THE POSITIVE PROFESSOR
SOCIAL media’s voice of calm Karol Sikora has been signed up by the Daily Express. Readers can now enjoy his soothing advice in these troubled times that have won him hundreds of thousands of followers on Twitter. If you need reassuring everything’s going to be all right read Professor Positivity.
COMMUNICATIONS from Government over the past week or so have left me feeling frustrated and annoyed.
We always knew that we would face local outbreaks but the severe overreaction to a slight uptick in recorded infections has been quite unnecessary.
Where is the balance? Politicians have not helped one bit.
Look at the data. Infections in England over the past few days have only risen slightly and are not spiralling out of control. Indeed, when you correct for the increasing number of total tests it’s “flatlining”.
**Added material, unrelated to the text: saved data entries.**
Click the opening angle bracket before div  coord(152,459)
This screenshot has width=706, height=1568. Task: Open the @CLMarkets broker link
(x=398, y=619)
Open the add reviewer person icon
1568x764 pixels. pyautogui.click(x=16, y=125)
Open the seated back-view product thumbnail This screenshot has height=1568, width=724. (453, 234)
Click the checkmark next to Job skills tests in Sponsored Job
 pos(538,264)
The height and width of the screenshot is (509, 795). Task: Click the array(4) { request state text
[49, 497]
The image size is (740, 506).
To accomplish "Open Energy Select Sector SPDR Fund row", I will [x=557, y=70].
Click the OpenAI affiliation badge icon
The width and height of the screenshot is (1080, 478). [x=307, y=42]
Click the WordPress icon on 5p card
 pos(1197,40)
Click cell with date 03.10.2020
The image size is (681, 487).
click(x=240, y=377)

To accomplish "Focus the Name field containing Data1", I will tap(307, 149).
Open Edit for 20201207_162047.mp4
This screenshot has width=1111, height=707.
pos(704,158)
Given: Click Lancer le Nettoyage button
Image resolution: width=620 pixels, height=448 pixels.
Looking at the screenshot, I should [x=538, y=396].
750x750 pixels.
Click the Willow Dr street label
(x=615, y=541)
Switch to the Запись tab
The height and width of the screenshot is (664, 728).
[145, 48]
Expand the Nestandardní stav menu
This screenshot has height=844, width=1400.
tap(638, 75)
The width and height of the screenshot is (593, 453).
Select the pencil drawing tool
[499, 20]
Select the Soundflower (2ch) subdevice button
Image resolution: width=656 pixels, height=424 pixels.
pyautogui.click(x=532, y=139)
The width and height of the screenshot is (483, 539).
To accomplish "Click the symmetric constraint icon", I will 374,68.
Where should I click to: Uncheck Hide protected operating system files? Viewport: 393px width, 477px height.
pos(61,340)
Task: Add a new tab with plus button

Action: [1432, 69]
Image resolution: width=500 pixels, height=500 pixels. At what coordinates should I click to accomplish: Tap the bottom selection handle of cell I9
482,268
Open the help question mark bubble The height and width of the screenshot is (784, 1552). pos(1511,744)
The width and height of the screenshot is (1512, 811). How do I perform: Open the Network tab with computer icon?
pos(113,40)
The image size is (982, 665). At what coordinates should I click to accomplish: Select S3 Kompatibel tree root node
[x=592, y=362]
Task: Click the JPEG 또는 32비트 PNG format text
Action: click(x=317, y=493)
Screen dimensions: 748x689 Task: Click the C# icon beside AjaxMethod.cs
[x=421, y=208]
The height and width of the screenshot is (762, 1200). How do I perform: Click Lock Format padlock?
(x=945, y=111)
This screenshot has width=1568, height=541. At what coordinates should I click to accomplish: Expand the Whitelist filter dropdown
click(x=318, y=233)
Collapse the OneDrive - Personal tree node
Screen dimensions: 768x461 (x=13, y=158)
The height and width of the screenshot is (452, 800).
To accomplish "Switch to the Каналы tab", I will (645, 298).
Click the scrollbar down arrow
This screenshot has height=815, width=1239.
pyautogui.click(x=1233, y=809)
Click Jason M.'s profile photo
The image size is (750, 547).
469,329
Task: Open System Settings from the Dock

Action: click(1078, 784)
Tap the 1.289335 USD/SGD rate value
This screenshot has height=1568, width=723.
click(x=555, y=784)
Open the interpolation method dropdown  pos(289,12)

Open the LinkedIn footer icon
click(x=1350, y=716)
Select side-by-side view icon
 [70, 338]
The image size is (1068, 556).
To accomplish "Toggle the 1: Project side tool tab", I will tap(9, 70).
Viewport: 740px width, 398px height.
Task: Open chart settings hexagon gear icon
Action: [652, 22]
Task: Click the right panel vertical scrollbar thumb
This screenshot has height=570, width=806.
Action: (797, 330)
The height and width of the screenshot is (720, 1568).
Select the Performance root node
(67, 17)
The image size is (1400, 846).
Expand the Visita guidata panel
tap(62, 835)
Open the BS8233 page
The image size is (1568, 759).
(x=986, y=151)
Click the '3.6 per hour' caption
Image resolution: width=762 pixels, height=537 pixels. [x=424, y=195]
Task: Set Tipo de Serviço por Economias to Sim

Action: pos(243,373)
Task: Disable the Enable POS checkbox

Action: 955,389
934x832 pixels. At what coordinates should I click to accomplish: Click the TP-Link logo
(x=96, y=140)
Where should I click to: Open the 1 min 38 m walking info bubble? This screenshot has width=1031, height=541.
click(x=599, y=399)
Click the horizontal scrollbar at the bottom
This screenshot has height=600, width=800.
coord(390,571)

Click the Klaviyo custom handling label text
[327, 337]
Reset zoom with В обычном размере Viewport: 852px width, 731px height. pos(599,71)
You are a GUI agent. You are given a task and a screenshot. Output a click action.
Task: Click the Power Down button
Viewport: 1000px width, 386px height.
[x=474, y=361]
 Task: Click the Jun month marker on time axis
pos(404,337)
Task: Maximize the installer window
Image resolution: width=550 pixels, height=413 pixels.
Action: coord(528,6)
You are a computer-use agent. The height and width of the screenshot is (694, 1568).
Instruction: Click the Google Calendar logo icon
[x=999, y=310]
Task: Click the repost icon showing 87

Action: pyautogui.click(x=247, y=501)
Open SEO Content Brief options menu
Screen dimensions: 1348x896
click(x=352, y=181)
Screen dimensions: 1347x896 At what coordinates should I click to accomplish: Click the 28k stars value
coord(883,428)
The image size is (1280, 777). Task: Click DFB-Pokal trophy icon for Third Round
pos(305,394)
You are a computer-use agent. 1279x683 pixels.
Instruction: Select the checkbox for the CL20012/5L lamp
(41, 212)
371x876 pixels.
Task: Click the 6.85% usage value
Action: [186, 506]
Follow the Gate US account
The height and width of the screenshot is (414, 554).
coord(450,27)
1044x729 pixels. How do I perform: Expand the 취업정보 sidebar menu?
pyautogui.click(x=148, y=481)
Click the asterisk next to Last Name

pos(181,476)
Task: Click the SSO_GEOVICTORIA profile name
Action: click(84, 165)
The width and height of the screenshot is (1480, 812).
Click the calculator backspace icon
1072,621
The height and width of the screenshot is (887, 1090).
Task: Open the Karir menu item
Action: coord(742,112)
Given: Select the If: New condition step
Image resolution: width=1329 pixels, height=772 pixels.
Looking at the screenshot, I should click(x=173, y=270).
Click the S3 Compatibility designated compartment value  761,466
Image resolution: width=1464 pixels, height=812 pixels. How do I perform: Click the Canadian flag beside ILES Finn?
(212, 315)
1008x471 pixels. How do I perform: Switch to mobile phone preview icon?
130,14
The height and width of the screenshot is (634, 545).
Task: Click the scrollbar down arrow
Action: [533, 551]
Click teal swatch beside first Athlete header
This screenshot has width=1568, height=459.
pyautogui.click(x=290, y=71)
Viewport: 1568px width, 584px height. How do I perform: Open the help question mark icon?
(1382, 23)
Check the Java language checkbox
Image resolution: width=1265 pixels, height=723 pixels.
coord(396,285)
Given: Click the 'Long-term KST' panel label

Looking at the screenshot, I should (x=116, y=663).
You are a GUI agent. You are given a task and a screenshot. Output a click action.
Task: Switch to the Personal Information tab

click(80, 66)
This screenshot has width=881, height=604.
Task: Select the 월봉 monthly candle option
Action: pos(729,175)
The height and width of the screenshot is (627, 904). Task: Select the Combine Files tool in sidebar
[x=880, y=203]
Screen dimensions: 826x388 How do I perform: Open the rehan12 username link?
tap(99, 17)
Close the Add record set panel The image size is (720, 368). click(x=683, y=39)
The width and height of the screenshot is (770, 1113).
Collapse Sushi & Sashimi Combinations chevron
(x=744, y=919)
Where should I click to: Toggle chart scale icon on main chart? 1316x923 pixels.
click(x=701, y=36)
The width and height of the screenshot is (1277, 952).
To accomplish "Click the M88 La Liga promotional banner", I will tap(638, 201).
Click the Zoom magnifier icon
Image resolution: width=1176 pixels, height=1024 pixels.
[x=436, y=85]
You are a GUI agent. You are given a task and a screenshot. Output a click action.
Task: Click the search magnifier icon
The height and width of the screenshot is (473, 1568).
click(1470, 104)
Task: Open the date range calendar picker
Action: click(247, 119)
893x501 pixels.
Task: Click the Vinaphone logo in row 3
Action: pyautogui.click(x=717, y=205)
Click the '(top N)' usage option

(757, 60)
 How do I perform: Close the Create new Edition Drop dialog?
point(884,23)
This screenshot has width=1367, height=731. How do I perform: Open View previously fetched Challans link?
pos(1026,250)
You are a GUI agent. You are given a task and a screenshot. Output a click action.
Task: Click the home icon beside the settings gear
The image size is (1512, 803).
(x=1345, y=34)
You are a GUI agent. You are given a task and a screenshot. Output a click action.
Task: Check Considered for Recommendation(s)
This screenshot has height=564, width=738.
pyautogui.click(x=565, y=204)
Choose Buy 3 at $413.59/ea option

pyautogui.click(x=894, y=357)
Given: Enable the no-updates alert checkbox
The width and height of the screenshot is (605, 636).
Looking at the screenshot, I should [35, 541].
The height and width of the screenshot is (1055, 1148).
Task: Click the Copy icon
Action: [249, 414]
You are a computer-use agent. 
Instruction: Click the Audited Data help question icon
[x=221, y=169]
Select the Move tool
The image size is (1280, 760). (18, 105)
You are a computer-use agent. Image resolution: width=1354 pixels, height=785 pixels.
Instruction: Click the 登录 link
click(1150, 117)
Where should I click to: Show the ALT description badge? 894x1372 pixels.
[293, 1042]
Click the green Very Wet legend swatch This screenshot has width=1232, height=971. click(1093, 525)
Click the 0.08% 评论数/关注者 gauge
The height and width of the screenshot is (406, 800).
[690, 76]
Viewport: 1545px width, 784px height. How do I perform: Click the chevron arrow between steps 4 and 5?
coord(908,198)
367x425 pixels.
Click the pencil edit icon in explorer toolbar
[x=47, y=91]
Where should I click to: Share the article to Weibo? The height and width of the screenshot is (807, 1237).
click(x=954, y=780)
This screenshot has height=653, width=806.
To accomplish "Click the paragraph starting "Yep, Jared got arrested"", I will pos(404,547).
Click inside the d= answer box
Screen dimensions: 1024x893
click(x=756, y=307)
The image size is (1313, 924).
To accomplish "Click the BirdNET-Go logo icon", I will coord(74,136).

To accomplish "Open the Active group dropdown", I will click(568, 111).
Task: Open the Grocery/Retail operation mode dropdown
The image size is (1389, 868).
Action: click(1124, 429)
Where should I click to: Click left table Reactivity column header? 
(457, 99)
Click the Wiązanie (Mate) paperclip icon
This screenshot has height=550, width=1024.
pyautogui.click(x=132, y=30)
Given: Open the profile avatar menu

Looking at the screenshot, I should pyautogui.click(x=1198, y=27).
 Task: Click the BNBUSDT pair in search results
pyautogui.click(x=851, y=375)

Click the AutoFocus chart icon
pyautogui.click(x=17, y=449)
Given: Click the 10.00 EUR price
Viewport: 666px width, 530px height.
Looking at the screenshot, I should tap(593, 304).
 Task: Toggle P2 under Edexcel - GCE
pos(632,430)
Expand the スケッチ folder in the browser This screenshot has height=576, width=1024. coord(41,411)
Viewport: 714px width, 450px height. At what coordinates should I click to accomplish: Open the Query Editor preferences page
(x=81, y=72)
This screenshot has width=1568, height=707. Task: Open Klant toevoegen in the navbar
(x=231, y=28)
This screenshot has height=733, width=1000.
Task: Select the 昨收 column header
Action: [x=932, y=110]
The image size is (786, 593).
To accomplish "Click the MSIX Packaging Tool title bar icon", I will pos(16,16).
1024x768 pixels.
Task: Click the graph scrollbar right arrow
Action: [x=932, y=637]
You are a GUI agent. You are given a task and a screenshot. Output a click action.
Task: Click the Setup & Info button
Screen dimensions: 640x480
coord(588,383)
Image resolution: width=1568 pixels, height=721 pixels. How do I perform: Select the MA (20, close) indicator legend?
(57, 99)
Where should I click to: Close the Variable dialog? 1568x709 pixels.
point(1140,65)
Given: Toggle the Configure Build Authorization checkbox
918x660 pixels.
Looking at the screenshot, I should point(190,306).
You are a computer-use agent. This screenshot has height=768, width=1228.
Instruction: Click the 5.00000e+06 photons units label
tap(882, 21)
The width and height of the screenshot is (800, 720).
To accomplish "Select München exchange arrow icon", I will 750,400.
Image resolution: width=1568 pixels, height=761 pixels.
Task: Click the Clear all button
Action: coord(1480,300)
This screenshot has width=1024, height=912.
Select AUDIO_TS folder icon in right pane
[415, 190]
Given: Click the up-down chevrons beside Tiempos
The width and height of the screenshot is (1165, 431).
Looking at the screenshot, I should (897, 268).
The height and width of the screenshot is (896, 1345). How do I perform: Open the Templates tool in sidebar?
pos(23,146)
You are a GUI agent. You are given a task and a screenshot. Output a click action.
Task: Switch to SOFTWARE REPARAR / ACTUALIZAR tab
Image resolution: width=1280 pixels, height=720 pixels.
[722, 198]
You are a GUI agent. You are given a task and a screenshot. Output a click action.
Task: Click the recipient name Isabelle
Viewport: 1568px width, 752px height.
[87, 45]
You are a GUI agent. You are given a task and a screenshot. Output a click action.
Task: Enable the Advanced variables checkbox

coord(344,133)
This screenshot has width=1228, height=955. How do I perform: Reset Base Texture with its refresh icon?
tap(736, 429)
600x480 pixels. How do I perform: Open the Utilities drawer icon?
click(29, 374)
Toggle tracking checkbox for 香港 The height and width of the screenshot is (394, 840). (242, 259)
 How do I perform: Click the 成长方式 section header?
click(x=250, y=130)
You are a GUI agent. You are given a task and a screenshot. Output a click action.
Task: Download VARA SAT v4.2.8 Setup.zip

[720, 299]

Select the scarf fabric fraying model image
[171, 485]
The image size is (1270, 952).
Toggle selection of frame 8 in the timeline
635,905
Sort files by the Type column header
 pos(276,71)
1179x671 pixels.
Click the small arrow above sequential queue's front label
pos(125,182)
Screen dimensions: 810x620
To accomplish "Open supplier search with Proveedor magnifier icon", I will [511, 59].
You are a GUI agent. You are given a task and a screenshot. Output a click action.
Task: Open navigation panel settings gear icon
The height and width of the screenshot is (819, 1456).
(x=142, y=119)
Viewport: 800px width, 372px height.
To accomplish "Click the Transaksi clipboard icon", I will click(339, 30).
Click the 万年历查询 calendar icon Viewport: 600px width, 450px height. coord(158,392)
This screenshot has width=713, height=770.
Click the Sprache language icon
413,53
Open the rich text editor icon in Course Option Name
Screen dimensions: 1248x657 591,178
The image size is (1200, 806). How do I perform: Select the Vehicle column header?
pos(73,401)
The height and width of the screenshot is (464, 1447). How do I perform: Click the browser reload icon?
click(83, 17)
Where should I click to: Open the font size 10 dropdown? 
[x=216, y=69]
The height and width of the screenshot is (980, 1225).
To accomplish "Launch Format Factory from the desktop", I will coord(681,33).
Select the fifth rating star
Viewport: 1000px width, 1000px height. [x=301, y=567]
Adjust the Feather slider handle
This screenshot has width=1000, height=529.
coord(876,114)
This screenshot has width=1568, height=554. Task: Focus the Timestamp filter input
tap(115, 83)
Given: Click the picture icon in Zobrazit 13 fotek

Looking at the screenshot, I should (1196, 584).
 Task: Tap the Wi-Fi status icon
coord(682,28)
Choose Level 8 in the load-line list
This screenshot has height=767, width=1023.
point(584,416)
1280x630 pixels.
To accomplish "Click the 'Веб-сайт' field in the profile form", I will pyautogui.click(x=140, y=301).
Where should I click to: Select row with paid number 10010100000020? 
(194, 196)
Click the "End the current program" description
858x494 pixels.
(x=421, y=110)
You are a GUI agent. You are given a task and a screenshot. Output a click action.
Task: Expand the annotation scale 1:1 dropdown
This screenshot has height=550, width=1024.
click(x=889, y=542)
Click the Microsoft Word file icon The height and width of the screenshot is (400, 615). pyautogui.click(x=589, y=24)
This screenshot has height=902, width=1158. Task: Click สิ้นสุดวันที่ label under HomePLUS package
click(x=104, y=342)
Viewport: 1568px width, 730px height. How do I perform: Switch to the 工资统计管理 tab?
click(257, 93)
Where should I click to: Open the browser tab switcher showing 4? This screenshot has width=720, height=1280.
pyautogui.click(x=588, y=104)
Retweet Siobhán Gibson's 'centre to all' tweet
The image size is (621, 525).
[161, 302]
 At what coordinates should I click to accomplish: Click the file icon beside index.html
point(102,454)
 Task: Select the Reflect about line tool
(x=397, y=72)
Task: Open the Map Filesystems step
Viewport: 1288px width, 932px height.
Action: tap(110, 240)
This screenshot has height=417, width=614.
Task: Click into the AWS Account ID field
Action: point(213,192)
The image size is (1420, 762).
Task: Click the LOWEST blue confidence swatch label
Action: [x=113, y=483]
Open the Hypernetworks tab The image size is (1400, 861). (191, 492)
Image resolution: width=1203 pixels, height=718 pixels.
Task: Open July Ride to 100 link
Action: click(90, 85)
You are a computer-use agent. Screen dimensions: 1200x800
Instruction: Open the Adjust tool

The number of people in hospital and on ventilators is at its lowest for months and NHS 111 telephony data shows continued decline in the incidence of the four key symptoms of infection.
Is Government looking at the bigger picture?
It isn’t a particularly difficult concept to grasp. If you test more, you will find more. The localised testing has been impressive and is the right approach but we need context when it is discussed.
These blips will happen. What we do not need is a wild overreaction.
Everywhere I look there are reports of lockdowns, over-50s being locked up, pubs being closed down.
It is just “over the top” and people making these doomsday predictions clearly don’t understand the impact they can have on people’s mental health.
We were just managing to restore some confidence to people so they would feel comfortable getting themselves checked.
I fear that in a week we have reversed that progress.
And so much of this is reported through anonymous Whitehall or Government sources, surrounded with the words “could” and “may”.
I don’t know who is to blame, the Government or the media, but we need to tighten up the communications. If we see this circus every time we find more cases in a local hotspot, then I really fear for the mental and physical health of the nation.